- [RECORDS SHOWN]:
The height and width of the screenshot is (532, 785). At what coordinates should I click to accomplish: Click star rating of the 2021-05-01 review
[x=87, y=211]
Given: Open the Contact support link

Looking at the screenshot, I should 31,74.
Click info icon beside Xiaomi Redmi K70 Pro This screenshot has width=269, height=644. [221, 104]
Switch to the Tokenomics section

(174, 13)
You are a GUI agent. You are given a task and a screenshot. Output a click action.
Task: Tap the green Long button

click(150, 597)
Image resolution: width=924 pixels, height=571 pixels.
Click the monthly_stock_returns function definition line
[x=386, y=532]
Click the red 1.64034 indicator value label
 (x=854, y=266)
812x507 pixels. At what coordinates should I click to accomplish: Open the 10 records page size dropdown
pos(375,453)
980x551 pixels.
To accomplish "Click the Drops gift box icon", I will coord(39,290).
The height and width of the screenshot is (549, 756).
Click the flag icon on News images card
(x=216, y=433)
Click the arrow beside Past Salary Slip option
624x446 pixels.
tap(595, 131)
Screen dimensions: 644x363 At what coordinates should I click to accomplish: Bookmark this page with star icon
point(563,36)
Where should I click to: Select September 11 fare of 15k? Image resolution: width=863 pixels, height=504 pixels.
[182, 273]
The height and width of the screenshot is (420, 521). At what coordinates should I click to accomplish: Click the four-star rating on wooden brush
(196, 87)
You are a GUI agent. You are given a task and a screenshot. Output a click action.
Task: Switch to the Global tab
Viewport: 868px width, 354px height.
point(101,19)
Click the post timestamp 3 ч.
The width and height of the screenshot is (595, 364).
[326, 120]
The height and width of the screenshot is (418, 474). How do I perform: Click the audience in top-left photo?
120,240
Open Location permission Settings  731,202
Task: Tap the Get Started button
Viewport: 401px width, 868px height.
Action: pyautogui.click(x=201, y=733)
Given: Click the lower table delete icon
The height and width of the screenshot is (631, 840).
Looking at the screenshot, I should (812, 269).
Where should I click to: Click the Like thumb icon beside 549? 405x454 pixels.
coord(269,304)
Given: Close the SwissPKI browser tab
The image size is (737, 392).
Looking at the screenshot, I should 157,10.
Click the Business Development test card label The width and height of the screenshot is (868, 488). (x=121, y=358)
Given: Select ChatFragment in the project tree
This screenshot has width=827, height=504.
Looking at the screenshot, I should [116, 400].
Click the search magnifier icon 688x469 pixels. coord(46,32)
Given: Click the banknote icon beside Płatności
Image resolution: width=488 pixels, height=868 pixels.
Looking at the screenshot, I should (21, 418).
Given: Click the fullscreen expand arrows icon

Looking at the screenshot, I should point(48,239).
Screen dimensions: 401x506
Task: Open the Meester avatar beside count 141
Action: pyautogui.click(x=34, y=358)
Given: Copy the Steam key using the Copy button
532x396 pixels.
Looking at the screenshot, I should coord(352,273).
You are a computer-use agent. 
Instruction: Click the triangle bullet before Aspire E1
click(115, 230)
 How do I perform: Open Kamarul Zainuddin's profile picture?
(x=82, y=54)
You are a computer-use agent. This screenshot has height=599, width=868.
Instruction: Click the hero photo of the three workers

- [TASK DIRECTIONS]: In the records above, locate the line that contains "Where should I click to: Click". Repeat it and every line after it, exactly, and nothing else.

- [RESULT OF THIS EXERCISE]:
Where should I click to: Click the Like thumb icon beside 549? 405x454 pixels.
coord(269,304)
Given: Close the SwissPKI browser tab
The image size is (737, 392).
Looking at the screenshot, I should 157,10.
Click the Business Development test card label The width and height of the screenshot is (868, 488). (x=121, y=358)
Given: Select ChatFragment in the project tree
This screenshot has width=827, height=504.
Looking at the screenshot, I should [116, 400].
Click the search magnifier icon 688x469 pixels. coord(46,32)
Given: Click the banknote icon beside Płatności
Image resolution: width=488 pixels, height=868 pixels.
Looking at the screenshot, I should (21, 418).
Given: Click the fullscreen expand arrows icon

Looking at the screenshot, I should point(48,239).
Screen dimensions: 401x506
Task: Open the Meester avatar beside count 141
Action: pyautogui.click(x=34, y=358)
Given: Copy the Steam key using the Copy button
532x396 pixels.
Looking at the screenshot, I should coord(352,273).
You are a computer-use agent. 
Instruction: Click the triangle bullet before Aspire E1
click(115, 230)
 How do I perform: Open Kamarul Zainuddin's profile picture?
(x=82, y=54)
You are a computer-use agent. This screenshot has height=599, width=868.
Instruction: Click the hero photo of the three workers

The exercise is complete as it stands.